Quote the records below exactly, from the line containing "Click the Placeholder da Newsletter label" through the line containing "1844x929 pixels. coord(686,195)", with both of those lines included.

[Items]:
- - - -
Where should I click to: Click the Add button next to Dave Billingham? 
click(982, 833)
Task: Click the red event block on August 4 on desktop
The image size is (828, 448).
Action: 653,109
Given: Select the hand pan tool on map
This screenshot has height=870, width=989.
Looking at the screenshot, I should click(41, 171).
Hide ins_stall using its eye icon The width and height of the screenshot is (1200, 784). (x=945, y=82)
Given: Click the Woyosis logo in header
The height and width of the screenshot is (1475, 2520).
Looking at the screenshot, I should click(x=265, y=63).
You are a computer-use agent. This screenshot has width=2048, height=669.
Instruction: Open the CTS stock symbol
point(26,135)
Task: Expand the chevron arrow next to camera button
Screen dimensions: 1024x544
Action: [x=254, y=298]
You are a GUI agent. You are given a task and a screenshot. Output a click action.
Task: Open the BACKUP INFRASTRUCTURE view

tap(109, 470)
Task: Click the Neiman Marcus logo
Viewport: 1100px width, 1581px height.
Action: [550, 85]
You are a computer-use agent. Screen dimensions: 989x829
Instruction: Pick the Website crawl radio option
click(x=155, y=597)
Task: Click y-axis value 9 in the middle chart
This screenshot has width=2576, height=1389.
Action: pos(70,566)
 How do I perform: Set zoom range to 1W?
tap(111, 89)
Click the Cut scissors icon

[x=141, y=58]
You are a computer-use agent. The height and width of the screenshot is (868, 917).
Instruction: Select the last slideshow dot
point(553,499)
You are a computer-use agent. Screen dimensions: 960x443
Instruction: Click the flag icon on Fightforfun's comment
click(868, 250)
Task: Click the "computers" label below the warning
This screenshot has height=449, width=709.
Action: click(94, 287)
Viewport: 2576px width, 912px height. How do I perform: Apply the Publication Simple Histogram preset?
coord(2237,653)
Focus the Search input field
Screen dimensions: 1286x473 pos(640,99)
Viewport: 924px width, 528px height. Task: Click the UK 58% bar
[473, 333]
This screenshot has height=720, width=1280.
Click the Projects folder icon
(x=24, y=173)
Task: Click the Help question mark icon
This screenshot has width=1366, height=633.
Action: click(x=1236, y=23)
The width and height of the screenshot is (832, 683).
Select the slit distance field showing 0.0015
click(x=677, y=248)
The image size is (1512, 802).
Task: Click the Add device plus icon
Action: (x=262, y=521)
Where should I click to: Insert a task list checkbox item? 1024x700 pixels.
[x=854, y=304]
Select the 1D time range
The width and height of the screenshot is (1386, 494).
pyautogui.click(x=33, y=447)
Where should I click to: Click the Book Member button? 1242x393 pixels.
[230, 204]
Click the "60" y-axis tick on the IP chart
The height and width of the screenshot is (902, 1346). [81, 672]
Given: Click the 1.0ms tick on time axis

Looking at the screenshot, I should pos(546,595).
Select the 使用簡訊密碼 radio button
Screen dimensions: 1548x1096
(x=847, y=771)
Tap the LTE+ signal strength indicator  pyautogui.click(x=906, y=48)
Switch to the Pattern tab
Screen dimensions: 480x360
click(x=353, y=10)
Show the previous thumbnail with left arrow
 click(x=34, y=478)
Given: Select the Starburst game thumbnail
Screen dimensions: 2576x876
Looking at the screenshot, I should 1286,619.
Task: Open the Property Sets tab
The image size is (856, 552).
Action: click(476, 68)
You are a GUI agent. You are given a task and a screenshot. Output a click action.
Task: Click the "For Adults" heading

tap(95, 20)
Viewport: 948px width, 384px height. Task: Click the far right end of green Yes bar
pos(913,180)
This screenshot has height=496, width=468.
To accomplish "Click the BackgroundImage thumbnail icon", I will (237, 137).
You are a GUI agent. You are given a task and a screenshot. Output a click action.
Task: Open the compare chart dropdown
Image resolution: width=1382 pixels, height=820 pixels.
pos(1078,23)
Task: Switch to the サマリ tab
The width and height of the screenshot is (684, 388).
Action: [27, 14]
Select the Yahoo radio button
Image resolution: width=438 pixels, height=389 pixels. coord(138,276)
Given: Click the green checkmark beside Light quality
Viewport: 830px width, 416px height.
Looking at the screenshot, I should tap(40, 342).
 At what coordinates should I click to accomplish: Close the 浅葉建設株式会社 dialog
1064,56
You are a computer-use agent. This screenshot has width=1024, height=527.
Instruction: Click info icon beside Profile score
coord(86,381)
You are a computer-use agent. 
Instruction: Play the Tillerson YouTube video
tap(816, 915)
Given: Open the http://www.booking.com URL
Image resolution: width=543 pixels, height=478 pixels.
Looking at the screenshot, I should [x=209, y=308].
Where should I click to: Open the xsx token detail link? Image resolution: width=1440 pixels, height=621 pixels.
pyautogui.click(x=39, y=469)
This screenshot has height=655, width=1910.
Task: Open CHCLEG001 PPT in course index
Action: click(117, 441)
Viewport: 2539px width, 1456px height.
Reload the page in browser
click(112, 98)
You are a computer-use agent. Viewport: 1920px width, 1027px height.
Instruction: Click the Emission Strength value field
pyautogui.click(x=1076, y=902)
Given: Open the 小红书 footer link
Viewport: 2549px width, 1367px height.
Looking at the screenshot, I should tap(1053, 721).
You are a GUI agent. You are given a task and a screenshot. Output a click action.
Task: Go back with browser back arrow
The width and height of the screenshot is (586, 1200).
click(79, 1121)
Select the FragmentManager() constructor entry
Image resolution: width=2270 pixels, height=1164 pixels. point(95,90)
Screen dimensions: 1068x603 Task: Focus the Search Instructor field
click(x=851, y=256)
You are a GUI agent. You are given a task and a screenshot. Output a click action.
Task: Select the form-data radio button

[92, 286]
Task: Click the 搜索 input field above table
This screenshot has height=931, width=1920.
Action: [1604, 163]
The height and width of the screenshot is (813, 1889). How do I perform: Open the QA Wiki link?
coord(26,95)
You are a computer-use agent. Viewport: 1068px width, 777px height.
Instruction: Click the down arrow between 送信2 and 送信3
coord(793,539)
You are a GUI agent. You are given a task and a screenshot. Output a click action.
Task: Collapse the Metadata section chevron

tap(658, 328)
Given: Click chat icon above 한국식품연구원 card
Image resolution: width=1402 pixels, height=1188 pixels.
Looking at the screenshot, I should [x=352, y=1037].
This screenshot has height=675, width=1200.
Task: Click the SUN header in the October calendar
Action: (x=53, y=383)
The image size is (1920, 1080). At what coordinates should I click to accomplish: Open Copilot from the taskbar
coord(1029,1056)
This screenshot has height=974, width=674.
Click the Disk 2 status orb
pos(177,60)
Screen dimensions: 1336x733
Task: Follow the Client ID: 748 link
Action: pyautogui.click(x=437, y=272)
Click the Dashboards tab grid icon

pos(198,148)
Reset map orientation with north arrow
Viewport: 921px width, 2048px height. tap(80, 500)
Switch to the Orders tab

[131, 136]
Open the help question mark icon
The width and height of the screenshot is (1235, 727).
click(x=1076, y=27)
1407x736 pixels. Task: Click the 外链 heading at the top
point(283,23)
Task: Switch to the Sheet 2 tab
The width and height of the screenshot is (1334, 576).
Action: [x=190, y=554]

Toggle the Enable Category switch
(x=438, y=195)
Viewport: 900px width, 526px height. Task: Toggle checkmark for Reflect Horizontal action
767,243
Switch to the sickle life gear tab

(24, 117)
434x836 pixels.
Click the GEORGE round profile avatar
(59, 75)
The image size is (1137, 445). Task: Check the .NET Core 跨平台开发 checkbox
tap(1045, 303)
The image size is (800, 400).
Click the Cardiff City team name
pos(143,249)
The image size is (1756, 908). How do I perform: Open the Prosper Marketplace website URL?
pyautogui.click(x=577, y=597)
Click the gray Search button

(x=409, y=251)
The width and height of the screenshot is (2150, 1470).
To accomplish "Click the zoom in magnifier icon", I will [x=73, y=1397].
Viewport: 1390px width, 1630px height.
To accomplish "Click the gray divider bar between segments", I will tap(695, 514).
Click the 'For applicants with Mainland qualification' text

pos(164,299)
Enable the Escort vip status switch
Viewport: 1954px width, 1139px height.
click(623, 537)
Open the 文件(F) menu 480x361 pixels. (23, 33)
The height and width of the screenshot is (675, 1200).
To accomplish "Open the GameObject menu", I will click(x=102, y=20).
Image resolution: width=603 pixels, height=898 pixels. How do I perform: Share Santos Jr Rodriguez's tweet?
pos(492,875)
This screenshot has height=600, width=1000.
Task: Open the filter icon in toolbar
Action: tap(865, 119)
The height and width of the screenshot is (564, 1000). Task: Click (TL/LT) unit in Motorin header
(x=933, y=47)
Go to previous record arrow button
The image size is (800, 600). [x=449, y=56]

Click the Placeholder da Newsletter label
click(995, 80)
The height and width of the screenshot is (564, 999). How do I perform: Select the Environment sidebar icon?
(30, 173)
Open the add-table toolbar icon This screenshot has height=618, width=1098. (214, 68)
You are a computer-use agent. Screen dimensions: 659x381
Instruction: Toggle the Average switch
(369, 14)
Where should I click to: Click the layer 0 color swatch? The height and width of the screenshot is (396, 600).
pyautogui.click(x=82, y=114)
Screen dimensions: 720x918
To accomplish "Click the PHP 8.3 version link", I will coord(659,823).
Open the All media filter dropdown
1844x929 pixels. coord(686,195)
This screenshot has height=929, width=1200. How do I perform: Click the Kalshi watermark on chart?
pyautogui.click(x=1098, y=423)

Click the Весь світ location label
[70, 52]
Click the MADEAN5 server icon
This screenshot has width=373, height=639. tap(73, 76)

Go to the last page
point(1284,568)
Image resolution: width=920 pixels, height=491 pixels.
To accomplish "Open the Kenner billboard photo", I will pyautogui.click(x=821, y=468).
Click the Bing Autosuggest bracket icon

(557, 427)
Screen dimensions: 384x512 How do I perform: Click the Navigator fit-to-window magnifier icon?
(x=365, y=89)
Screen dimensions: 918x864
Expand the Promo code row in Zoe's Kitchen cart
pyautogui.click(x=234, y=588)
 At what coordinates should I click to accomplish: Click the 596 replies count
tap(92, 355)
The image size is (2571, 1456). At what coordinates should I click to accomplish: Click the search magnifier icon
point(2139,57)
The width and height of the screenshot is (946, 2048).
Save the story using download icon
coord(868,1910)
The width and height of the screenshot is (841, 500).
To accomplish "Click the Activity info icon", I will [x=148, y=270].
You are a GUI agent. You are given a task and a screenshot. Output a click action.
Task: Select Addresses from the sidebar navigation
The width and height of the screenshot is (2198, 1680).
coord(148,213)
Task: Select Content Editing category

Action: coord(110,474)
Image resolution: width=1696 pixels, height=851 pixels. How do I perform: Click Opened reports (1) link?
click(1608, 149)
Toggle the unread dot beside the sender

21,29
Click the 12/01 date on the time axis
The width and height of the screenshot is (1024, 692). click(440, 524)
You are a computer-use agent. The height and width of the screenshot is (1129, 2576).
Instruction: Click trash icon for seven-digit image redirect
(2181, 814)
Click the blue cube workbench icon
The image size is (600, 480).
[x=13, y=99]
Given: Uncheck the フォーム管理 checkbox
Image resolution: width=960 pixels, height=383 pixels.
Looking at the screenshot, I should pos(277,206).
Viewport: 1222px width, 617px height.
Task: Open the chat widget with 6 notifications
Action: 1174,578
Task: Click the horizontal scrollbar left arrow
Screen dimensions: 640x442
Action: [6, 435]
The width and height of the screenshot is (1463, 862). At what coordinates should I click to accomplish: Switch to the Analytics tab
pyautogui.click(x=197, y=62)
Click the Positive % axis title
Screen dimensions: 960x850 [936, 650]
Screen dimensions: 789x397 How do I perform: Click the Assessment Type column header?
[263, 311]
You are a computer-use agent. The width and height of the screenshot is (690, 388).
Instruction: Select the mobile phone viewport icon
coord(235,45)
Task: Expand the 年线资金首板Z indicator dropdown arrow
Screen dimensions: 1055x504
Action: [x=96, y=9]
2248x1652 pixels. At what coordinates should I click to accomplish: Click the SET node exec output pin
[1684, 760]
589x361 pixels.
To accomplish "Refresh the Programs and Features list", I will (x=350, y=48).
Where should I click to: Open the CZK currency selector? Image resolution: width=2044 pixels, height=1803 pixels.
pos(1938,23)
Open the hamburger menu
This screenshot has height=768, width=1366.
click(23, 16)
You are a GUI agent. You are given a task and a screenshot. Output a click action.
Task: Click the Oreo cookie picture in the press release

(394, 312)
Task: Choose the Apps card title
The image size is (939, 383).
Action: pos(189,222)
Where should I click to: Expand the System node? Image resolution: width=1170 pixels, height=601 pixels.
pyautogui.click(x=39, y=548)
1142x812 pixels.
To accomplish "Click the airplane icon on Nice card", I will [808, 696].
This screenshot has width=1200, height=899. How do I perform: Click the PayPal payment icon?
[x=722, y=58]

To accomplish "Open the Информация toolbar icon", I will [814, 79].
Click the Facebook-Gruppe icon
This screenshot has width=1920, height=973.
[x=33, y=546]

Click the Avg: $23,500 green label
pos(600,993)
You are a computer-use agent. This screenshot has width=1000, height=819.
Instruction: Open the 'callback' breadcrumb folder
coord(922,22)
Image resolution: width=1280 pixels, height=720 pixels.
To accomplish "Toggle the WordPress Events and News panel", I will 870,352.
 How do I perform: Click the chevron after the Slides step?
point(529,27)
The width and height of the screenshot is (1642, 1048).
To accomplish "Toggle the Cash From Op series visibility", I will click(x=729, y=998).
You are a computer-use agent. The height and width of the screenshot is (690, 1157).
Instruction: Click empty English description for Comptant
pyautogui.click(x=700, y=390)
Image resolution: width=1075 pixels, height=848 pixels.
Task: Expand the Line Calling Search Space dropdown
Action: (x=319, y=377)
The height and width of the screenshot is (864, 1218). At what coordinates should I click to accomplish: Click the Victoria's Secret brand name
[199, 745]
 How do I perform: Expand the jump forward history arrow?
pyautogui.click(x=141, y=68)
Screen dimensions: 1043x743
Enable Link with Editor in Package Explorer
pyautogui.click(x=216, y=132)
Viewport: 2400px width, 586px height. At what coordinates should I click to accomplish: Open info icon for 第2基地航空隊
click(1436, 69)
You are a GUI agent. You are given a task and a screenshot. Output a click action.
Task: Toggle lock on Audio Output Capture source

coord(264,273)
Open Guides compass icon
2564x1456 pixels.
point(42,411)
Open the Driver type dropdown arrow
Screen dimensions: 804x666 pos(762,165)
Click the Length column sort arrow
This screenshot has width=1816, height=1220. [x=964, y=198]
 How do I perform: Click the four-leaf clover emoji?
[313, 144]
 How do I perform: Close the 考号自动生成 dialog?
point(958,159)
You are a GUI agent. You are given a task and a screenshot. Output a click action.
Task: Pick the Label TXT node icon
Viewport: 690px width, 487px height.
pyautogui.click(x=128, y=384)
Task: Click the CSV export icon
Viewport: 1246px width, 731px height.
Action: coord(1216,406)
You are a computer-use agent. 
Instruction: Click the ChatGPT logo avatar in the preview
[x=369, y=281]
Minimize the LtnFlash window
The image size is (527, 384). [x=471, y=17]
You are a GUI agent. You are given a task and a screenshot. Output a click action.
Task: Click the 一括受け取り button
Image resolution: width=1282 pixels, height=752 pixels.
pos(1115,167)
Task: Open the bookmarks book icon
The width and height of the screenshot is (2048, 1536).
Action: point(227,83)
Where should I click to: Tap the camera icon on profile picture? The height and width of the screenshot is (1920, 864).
- - - -
[Task result]:
Click the Placeholder da Newsletter label
click(995, 80)
The height and width of the screenshot is (564, 999). How do I perform: Select the Environment sidebar icon?
(30, 173)
Open the add-table toolbar icon This screenshot has height=618, width=1098. (214, 68)
You are a computer-use agent. Screen dimensions: 659x381
Instruction: Toggle the Average switch
(369, 14)
Where should I click to: Click the layer 0 color swatch? The height and width of the screenshot is (396, 600).
pyautogui.click(x=82, y=114)
Screen dimensions: 720x918
To accomplish "Click the PHP 8.3 version link", I will coord(659,823).
Open the All media filter dropdown
1844x929 pixels. coord(686,195)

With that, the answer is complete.